-- Information follows --
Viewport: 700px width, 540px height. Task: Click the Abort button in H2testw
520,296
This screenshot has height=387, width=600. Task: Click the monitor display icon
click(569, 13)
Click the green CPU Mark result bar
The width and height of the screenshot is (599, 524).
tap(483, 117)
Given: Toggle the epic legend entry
-- Information concluded --
-- Information follows --
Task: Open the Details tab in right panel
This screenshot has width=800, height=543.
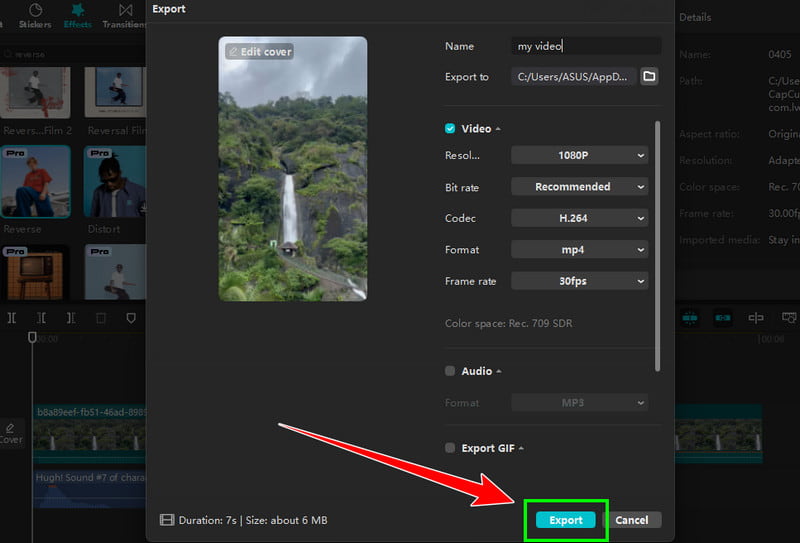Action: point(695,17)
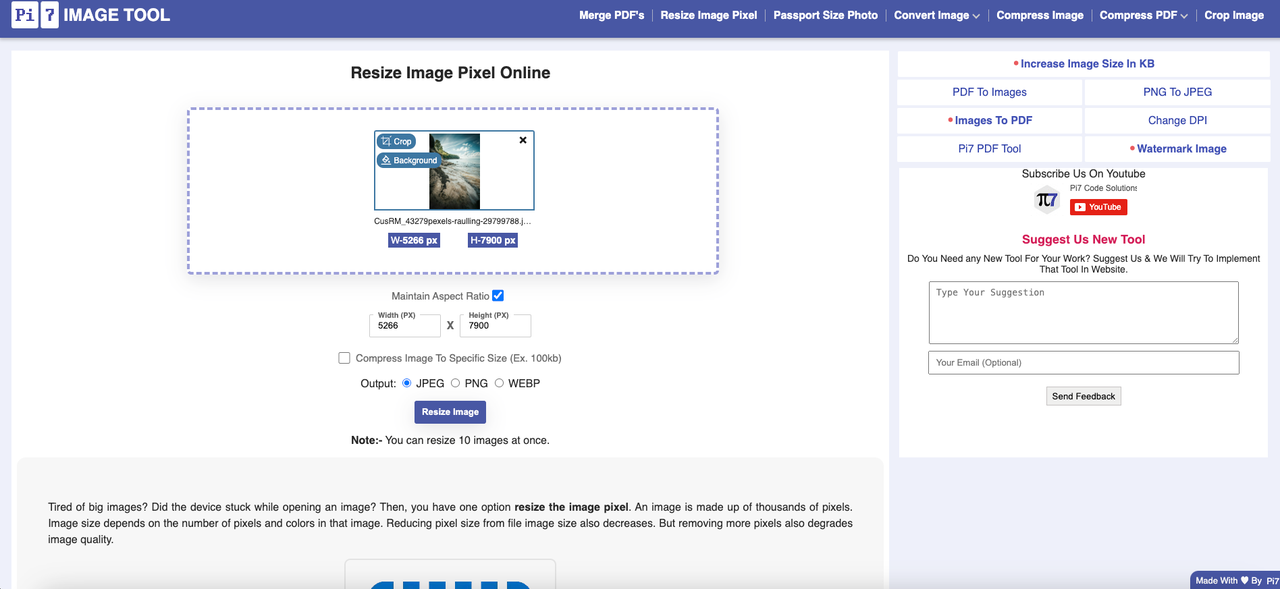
-- Information concluded --
-- Information follows --
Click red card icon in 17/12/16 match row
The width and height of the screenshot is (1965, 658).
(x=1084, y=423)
-- Information concluded --
# [Requirement]
Retype exactly, and only, the lines above from the one where "Click the green CPU Mark result bar" occurs up to and including the one where "Given: Toggle the epic legend entry" occurs.

# [Solution to this task]
Click the green CPU Mark result bar
The width and height of the screenshot is (599, 524).
tap(483, 117)
Given: Toggle the epic legend entry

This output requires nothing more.